No man could possibly write such a despatch from Port Moresby to-day as Macquarie penned from Sydney in 1813, nor do I imagine any man will be able even one hundred years hence to point to a progress so splendid as Australia’s has been, but much scope for noble achievement lies ahead of Papua’s children, both native born, and adopted, and I believe they will yet build it into an outpost of the Commonwealth, strong, self-contained, united, and free from all reproach of cruelty or wrong.

THE END

Appendix
Land In Papua

IT is only possible to lease Crown lands in Papua, as the Government will not sell. Leases are issued for periods not exceeding ninety-nine years, and the terms are most liberal. Crown lands are classified: (A) Those fit for agriculture, and (B) lands not suited for that purpose, such as grazing country. No survey fees are charged, but a deposit must be paid, £1 being the amount for 100 acres or less, £2 for 100 acres to 500 acres, £5 for 500 to 1,000 acres, and £10 for over 1,000 acres. For agricultural land the rent is fixed at 5 per cent, on the unimproved value. No rent, however, is payable for the first ten years, and for the second ten years the payment is not to exceed 6d. per acre. The unimproved value will be appraised every twenty years during the lease, and the rent determined accordingly, and if the latter should be raised by more than one-third, the lessee may disclaim the lease and receive compensation for improvements. For Class B lands no rent is chargeable in the first ten years, and not more than 10s. per annum for every 1,000 acres during the second ten years. After that the rent is fixed at 2½ per cent, on the unimproved value, appraised every twenty years; but, should it be raised by more than one-quarter, the lease may be thrown up and the lessee receive compensation for improvements.

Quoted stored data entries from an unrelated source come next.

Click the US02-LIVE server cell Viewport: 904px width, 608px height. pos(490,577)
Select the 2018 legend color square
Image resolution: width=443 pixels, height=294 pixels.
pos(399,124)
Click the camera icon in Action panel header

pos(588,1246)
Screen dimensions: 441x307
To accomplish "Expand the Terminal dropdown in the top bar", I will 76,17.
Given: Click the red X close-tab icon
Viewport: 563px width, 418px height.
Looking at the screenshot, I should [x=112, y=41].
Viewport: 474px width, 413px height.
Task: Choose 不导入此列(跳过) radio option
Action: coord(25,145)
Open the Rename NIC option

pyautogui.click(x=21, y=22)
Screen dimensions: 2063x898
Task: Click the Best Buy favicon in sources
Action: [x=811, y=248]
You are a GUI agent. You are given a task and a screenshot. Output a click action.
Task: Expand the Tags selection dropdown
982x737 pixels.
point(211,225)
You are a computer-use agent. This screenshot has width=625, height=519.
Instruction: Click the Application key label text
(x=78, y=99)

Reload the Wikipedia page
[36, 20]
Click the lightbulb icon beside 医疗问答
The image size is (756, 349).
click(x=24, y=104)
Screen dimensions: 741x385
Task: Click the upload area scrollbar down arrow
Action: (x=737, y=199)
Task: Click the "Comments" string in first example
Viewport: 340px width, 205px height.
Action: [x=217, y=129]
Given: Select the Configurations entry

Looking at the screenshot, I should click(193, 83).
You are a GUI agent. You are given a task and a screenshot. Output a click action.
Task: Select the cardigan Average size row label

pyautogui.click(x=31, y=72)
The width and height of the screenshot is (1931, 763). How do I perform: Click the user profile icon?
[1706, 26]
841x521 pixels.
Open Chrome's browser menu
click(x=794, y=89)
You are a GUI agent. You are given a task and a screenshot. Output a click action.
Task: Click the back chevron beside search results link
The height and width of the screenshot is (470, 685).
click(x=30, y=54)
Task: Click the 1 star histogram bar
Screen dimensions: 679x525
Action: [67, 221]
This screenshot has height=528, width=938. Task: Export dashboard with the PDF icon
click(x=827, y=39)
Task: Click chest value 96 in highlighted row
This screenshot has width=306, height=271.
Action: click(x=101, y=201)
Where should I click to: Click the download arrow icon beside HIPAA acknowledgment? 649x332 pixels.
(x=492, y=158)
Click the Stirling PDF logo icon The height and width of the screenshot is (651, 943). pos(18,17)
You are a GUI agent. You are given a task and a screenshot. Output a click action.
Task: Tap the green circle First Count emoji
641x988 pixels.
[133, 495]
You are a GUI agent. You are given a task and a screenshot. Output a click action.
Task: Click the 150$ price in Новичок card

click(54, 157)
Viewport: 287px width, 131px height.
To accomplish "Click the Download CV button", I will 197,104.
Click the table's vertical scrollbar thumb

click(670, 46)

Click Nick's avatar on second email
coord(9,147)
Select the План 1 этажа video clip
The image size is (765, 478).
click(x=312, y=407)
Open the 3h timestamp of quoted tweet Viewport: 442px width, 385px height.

All the leases are subject to improvement conditions. On agricultural leases one-tenth of the area is to be planted with approved plants within the first two years, one-fifth in five years, two-fifths in ten years, three-quarters in twenty years, and for the remainder of the term three-quarters are to be kept planted. On pastoral leases the land is to be stocked within ten years, and be kept stocked, twenty head of cattle or one hundred sheep or goats to be maintained to the square mile.